Brilliant. This would help accelerate decentralized storage solutions and is so much cost effective than what datacenters can provide today. It is a win win as for example myself I could want to offer my storage to others in the future but I would not want to pay for the redundancy measures that you need with centralized storage.
Looks like this is merged to chiapos master, but they haven’t had a release since 1.0.2 2 weeks ago. I hope it’s safe to run master I’ll be trying that ASAP.
Yes this looks useful. It was my understanding that doing a time chia check -n5 and dividing the time by 5 was a good approximation to a full challenge’s solution time.
I found out that most of the quality check time drops to zero after the first few checks, I assume because it all lands in disk cache and the right hand branches through the table have all been touched prior. Same for the checks themselves. Since the proofs done by check are deterministic the second pass of check -n5 runs at RAM speed, not network speed. You probably saw this in your testing as well.
I wondered about getting some gains by prefetching a few quality checks when a new plot is discovered to accelerate the first time it gets hit for a real check.
Yes, need to make sure you clear the fs caches between benchmarks. With the parallel PR it seemed like there was ample headroom to get the challenges done in time. (~2-3 seconds).

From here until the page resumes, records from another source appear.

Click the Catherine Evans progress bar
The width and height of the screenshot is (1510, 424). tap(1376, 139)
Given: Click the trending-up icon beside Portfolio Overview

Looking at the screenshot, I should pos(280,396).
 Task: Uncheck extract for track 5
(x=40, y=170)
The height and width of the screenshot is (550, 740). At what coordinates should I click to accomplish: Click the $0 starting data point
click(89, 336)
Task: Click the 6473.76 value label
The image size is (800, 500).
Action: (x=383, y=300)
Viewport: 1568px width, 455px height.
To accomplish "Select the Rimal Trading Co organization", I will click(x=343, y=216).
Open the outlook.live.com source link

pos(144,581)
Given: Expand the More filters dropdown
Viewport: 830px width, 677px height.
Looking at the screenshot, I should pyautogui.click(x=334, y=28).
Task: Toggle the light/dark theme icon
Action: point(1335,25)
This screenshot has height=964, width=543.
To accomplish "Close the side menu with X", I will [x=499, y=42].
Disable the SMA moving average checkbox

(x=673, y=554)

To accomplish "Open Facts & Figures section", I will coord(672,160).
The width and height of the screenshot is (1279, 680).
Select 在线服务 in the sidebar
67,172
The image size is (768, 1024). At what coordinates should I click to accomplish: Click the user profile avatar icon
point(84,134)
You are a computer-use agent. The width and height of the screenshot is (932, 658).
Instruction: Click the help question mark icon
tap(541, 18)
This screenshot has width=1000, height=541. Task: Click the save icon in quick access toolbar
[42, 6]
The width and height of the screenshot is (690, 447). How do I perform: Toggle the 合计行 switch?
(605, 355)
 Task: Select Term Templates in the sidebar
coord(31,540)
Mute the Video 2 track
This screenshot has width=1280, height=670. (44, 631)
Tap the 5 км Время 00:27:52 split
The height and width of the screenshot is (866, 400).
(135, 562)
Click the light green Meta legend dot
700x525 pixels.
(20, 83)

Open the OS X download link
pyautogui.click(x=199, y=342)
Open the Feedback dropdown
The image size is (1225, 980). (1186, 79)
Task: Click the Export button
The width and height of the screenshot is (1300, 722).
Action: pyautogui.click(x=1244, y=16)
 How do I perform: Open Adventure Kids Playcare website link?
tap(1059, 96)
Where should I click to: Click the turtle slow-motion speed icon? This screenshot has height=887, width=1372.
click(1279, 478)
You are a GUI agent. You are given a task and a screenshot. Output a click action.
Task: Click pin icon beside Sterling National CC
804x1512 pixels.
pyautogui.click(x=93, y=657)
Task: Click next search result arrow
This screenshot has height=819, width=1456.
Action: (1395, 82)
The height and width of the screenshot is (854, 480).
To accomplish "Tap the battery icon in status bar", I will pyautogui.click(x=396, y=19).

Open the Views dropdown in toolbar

This is amazing. Just dropped my proof checks over the internet from 26 seconds worst case to 4 seconds. Might be possible to harvest cloud plots from home with this change.
So the patches suggested in this thread are all incorporated in the 1.0.3 Chiapos? (and next release of chia for the latency reduction on checking plots I assume - edit I see chiapos has a verifier as well)
What kind of hardware could be used to work with plots in bucket? Could someone share configuration, and how many plots could be in one bucket for one harvester?
I’m going to start with 8 CPU with 16 GB RAM for one harvester, in DO, would it be enough for bucket with 10TB of plots?
what command are you guys using to move files from local storage to polycloud? I tried cp, pp, and rsync and they all fail to transfer midway through. Seems like the file is buffering in RAM and crashes the transfer when the RAM is full.
2021-05-31T08:19:08.730 chia.plotting.plot_tools : ERROR Failed to open file /home/xxx/polycloud/plot-k32-2021-05-25-21-18-9ec3a1be3ff576d3e85cb737dff34239b5f9fc431570a8da0d8144790467773d.plot. badbit or failbit
after reading size 104 at position 0 Traceback (most recent call last):
File “/home/xxx/chia-blockchain/chia/plotting/plot_tools.py”, line 189, in process_file
prover = DiskProver(str(filename))
RuntimeError: badbit or failbit after reading size 104 at position 0
Did any of you try s3 with the hpool miner?
Seems like scan time explodes after about 20 min to always more than 15 seconds, until a restart of the hpool miner
Yes, I tried to transfer the plot using rsync/cp/mv and even setup a http server to use wget into wasabi bucket, it doesnt work at all and will failed at around 30%.
It’s weird that if i download (using wget) the plot from a third party plotter into wasabi via DO droplet it will work, I even limit the download speed on my transfer from local to wasabi to 15MB/s, it still fails.